Note that only the camera_id, camera_name, camera_url, and change values are necessary, everything else is optional. Also note that these two API endpoints are interfacing directly with DeepStream and thus if used manually, will skip over SDR and may cause issues. Internally, SDR uses these endpoints and JSON formats to interface with DeepStream. These add and remove endpoints are provided in the default DeepStream test5 application when using [source-list] in the legacy config file or using nvmultiurisrcbin in the Service Maker config.

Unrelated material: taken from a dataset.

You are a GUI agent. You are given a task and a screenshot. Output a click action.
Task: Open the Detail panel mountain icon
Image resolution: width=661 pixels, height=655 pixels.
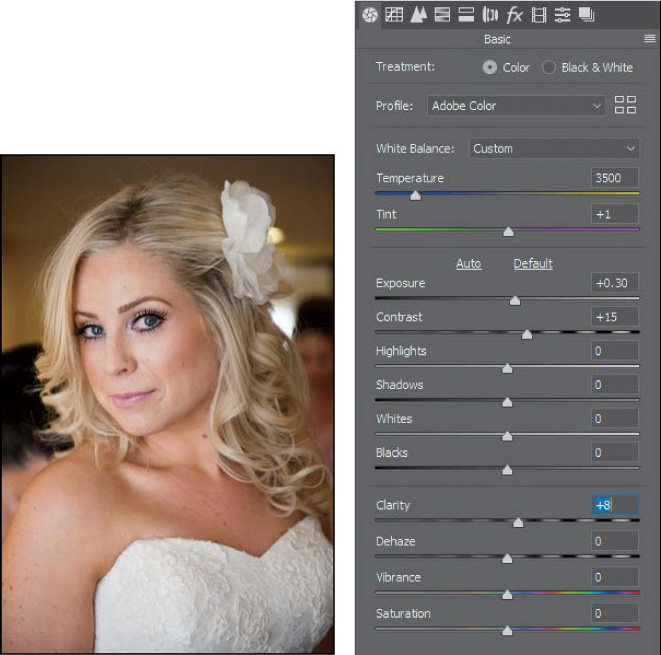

SDR also supports reconciliation in the event some streams are missed from VST. The SDR sidecar container occasionally queries both the SDR cache and current streams in VST to make sure they are in sync and calls the add/remove function as necessary in SDR in the event they are out of sync.

There are various SDR configuration options that can be set via container environment variables and can be seen used in the Docker Compose yaml files. These options are specified below. Note that the sample docker compose files do override some of the default values specified here.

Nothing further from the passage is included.